According to the Children’s Rights Clinic website, the program is aimed to help “students represent children in Travis County District Court as student attorneys ad litem in cases in which the state seeks custody or termination of parental rights based on allegations of abuse and neglect.” 

Student attorneys at the clinic are supervised by licensed attorneys, who also sign pleadings. Munrose, along with her supervisor, clinic co-director Lori Duke, represented their clients in a five-day trial concerning the nature of the household the children lived in.


“I represent children who are engaged in the foster care system typically a trial is a parental termination,” Munrose said. “Whether (termination) will happen or (not) is what the trial is for. Our clients did not feel safe in their home. And so what was at stake was them going back to what they believed to be an abusive and unsafe environment.”
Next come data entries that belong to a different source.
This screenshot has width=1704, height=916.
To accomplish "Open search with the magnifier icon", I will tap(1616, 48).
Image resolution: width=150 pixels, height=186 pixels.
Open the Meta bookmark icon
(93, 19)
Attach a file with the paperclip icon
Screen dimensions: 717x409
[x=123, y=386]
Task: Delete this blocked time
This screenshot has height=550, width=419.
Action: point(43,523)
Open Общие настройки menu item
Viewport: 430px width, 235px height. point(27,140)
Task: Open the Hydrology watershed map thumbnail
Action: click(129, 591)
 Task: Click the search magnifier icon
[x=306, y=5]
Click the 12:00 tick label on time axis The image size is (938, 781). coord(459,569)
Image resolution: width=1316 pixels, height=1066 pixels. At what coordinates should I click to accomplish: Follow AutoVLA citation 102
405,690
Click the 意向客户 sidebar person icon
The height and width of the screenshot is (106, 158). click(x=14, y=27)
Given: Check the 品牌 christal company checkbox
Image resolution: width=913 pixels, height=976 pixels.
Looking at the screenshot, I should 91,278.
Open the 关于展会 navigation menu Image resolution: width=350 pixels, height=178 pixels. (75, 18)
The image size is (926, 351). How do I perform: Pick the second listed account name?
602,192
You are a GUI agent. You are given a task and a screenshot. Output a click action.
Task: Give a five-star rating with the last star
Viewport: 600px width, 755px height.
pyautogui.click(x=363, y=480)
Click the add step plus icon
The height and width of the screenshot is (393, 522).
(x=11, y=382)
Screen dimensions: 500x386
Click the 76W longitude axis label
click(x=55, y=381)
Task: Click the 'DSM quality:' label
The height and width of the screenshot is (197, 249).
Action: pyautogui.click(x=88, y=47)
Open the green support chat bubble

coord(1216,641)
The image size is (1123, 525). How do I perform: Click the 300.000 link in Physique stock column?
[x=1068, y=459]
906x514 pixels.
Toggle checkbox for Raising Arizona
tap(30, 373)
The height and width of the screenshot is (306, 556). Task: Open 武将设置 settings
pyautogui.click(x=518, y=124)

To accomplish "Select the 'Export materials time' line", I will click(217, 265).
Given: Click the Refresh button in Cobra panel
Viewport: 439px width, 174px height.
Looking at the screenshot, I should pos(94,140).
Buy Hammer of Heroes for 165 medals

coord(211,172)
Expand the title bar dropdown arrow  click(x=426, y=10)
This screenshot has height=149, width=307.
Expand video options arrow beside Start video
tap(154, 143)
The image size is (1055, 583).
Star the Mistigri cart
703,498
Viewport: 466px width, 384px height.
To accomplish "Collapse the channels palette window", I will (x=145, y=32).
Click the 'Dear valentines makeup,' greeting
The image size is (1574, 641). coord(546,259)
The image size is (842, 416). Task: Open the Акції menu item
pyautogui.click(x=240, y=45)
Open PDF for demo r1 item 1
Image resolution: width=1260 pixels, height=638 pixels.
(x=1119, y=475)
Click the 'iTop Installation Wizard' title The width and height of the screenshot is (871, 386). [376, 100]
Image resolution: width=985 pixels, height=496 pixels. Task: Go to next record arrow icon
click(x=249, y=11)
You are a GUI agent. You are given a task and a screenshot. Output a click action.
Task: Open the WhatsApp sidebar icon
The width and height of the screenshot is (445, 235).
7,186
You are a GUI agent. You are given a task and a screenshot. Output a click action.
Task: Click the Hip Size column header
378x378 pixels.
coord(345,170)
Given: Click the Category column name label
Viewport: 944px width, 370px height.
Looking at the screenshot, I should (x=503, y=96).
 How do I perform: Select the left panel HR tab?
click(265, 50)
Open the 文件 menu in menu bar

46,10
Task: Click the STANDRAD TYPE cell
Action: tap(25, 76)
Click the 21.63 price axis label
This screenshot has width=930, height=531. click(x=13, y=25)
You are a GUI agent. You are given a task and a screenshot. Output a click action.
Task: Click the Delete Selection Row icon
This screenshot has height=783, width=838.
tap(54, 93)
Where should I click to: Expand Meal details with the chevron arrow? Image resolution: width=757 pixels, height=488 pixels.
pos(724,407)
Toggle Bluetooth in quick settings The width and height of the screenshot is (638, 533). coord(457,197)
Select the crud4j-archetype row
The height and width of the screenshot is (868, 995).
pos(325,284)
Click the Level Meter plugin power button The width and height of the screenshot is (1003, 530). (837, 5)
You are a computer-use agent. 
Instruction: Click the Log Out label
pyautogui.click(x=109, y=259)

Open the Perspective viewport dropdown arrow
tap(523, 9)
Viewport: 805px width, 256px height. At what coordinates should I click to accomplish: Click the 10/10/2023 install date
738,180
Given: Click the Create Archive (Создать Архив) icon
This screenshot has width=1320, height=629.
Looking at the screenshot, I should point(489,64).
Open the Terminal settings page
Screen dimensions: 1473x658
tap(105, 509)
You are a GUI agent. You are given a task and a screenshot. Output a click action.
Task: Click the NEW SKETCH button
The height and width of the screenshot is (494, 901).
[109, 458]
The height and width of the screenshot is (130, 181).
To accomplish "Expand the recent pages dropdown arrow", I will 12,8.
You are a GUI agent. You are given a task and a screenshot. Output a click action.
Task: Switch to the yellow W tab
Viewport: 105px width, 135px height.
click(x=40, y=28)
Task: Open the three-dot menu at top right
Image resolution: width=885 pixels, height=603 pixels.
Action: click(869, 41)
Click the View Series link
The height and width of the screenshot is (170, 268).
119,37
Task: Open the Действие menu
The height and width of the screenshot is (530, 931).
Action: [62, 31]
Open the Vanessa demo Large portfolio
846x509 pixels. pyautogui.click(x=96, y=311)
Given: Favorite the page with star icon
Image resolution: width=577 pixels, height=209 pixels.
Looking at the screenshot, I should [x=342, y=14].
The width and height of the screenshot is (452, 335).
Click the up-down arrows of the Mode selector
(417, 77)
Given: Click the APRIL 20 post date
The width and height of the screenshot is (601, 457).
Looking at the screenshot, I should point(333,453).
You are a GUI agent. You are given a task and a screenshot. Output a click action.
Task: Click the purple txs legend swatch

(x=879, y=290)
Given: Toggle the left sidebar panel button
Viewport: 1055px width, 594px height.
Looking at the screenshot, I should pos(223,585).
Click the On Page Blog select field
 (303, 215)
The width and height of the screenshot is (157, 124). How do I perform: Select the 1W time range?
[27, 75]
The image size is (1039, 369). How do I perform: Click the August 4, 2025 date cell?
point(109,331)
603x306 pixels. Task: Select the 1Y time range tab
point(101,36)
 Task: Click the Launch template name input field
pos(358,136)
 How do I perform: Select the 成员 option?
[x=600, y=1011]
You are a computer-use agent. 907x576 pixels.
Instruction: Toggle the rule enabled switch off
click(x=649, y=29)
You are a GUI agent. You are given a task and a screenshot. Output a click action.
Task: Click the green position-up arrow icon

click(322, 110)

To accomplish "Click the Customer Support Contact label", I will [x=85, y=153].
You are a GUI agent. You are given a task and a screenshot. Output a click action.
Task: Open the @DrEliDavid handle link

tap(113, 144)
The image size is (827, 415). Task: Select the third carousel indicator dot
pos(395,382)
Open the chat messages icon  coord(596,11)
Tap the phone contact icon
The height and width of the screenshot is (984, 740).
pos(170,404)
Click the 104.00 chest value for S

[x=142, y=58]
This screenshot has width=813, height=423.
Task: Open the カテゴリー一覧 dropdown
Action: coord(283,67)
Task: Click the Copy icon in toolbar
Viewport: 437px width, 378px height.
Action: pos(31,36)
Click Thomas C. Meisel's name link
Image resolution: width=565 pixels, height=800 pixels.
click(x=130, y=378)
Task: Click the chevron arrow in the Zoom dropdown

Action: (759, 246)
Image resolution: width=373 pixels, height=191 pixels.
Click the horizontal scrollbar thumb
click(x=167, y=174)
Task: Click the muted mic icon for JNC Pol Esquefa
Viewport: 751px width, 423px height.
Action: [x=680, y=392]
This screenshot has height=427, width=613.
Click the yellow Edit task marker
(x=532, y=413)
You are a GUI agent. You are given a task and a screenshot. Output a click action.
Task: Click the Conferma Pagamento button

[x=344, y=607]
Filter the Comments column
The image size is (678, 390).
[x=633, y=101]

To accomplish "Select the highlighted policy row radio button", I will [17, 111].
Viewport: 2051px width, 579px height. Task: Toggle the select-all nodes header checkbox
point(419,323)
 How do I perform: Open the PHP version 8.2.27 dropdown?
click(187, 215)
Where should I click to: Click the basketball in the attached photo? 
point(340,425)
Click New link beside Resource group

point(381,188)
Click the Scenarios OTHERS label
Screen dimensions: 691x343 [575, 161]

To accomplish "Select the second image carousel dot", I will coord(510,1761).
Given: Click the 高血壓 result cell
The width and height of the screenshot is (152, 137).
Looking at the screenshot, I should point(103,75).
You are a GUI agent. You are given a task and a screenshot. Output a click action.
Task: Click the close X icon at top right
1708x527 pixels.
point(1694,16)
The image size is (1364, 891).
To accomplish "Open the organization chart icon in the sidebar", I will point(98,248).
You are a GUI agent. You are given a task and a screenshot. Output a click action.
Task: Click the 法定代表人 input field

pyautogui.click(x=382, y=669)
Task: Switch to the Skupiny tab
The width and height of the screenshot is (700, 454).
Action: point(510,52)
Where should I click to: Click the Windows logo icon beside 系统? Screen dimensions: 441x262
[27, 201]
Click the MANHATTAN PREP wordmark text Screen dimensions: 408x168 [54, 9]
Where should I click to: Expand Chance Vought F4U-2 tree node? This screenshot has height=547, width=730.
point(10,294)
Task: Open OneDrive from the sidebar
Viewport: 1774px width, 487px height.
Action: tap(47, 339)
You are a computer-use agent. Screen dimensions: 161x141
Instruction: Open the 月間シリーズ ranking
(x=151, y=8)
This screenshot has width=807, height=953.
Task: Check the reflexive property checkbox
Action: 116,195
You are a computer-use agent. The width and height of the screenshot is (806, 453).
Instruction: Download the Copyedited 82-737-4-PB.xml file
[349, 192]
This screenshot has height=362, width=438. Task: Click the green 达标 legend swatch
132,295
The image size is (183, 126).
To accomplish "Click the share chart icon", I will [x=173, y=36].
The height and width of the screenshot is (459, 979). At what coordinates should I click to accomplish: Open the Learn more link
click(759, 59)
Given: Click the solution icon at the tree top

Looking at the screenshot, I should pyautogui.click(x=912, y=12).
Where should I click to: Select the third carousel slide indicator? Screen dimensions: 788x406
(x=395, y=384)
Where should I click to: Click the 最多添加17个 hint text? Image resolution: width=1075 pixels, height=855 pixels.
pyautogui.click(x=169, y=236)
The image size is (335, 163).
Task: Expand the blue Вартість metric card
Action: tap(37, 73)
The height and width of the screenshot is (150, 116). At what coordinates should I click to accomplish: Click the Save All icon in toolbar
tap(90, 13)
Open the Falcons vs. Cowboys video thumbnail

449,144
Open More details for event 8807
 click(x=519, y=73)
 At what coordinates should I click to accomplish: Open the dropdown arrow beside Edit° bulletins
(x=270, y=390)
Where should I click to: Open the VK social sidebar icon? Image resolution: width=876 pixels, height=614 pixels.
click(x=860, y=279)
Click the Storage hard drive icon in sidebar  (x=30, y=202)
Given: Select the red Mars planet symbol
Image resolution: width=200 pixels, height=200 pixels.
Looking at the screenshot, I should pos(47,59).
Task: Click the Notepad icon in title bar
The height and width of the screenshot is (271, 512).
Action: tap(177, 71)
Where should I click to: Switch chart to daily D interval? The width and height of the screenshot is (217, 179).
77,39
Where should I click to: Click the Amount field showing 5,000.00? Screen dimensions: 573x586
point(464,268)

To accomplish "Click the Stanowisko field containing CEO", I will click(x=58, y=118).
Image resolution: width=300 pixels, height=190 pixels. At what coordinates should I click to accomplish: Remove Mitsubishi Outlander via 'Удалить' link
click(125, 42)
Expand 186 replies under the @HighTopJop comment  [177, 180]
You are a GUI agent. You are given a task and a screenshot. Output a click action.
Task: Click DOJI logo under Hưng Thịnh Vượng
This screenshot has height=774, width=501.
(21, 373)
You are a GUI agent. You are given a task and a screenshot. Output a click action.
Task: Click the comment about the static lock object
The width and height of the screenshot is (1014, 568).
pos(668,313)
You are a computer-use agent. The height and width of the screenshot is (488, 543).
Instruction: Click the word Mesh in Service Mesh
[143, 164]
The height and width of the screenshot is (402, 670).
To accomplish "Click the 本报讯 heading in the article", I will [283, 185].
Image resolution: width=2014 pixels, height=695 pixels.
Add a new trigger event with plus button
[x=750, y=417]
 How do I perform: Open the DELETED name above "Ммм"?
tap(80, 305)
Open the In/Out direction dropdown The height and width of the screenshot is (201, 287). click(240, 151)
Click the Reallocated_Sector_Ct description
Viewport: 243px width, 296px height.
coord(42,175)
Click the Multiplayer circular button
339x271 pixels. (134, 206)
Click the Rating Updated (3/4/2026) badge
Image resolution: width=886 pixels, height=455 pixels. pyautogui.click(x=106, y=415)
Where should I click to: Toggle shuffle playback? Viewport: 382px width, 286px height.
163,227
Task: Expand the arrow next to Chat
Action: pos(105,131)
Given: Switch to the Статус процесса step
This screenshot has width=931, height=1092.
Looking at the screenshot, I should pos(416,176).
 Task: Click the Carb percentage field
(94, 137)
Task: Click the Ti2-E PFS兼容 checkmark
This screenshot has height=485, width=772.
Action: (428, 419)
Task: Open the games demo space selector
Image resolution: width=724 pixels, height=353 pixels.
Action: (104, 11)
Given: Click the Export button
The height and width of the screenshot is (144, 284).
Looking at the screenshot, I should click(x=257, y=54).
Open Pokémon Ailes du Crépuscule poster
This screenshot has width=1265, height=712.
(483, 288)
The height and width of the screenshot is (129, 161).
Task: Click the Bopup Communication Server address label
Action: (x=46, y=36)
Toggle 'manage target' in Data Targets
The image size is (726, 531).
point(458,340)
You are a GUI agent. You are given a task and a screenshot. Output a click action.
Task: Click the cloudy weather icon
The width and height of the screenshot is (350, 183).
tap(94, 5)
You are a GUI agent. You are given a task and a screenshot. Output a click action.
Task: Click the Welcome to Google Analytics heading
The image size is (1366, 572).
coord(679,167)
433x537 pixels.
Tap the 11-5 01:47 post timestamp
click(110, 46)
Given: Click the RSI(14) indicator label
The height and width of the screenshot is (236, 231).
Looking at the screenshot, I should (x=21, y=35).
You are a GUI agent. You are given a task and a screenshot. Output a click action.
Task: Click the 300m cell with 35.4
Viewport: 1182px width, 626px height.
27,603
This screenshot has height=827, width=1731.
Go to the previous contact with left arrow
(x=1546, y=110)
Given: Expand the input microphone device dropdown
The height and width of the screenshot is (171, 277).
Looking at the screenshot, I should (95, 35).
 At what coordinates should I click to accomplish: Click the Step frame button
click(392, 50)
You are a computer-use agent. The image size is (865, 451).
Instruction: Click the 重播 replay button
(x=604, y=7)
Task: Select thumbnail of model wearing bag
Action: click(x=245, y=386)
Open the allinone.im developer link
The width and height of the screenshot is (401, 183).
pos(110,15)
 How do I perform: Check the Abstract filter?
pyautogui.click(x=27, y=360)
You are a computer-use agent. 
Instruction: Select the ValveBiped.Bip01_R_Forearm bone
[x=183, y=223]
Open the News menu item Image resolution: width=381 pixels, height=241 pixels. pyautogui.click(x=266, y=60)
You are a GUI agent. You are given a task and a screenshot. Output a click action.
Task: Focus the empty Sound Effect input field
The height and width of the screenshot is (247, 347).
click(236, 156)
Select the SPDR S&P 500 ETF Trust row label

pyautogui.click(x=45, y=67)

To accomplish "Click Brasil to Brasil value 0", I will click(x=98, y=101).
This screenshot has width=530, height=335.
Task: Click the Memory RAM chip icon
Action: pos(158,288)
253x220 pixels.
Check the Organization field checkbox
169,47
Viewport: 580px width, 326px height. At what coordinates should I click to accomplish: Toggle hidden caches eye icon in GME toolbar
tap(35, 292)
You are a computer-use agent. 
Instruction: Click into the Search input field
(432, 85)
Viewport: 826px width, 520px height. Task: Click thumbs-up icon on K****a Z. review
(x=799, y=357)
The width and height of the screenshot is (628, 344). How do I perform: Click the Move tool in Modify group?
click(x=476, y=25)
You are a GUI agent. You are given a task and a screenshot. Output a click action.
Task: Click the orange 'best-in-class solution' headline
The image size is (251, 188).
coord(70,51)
The case was originally set to go to trial in May, but due to complications with different parties involved getting sick, Duke said the trial was eventually pushed to the end of August.

Preparing for the trial itself was a long and taxing process, Munrose said. She said she went through thousands of pages of documents. 

“It probably took a few months just because we had a lot of witnesses and the history of that case had gone back quite some time,” Munrose said. “So we needed to take extra care in talking to many people who have known this family.”

Munrose said her experiences in the School of Social Work and working in Child Protective Services gave her a strong foundation for representing children’s rights.

“The level of advocacy that I wanted to be able to do wasn’t there as a social worker, but I did enjoy learning about people learning about the system,” Munrose said. “I don’t think that I would have the perspective I have today if I had not sat with these families in their homes for hours on end.”

Duke said her role was a more hands-off one, especially with Munrose’s background in social work.

“Specifically for Alyse, she had really good sense shoutout to the social work school and to Alyse and her family,” Duke said. “Because she already had been in the system as a caseworker, she knew how the system works. She came in already really well prepared.”